* **Supplied passage**
·····
George Snider (January 31, 1813 – June 23, 1885) was a Canadian official and political figure in Ontario. He represented Grey North in the House of Commons of Canada as a Liberal member from 1867 to 1878.

He was born in Eglinton, Upper Canada in 1813, the son of Martin Snider, a United Empire Loyalist of German descent, and educated in Toronto. He was the agent for the sale of Crown Lands on the Toronto and Sydenham (later Owen Sound) Road from 1848 to 1854. He served as the first sheriff for Grey County from 1853 to 1863. In 1863, he was an unsuccessful candidate for a seat in the assembly for the Province of Canada. Snider was also mayor of Owen Sound.

In 1835, Snider married Jean Maughan. He died in Owen Sound at the age of 72.
·····
Collected data:
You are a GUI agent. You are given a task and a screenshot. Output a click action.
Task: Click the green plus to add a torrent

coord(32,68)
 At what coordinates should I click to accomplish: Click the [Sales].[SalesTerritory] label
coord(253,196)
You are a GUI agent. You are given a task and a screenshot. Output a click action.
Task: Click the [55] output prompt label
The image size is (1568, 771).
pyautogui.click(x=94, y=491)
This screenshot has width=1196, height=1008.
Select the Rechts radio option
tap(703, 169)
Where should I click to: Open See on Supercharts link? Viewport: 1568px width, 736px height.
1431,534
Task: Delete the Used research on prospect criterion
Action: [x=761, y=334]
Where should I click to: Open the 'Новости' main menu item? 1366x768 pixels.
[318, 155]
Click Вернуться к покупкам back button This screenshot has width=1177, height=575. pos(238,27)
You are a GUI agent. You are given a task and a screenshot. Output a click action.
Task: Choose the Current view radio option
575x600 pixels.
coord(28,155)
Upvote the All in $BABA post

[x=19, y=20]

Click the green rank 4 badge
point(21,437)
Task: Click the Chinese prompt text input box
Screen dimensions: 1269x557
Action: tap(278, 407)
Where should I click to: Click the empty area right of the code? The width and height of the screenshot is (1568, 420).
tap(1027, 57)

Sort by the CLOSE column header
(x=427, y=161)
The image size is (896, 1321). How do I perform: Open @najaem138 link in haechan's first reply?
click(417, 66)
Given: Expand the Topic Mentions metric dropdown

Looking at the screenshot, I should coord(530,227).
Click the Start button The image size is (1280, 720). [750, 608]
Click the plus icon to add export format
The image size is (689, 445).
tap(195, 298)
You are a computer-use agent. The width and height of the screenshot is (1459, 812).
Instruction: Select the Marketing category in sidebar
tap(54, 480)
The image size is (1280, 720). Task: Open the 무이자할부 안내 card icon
·····
* **Exercise 1**
Summarize the passage on George Snider in two sentences.
* **Exercise 2**
Quote the part of the passage on George Snider between "He was born" and "the age of 72.", inclusive.

* **Written solution 1**
George Snider (1813–1885) was a Canadian official and political figure in Ontario who represented Grey North in the House of Commons of Canada as a Liberal member from 1867 to 1878. Born in Eglinton, Upper Canada, he was the agent for the sale of Crown Lands on the Toronto and Sydenham Road, the first sheriff for Grey County, and mayor of Owen Sound, where he died at the age of 72.

* **Written solution 2**
He was born in Eglinton, Upper Canada in 1813, the son of Martin Snider, a United Empire Loyalist of German descent, and educated in Toronto. He was the agent for the sale of Crown Lands on the Toronto and Sydenham (later Owen Sound) Road from 1848 to 1854. He served as the first sheriff for Grey County from 1853 to 1863. In 1863, he was an unsuccessful candidate for a seat in the assembly for the Province of Canada. Snider was also mayor of Owen Sound.

In 1835, Snider married Jean Maughan. He died in Owen Sound at the age of 72.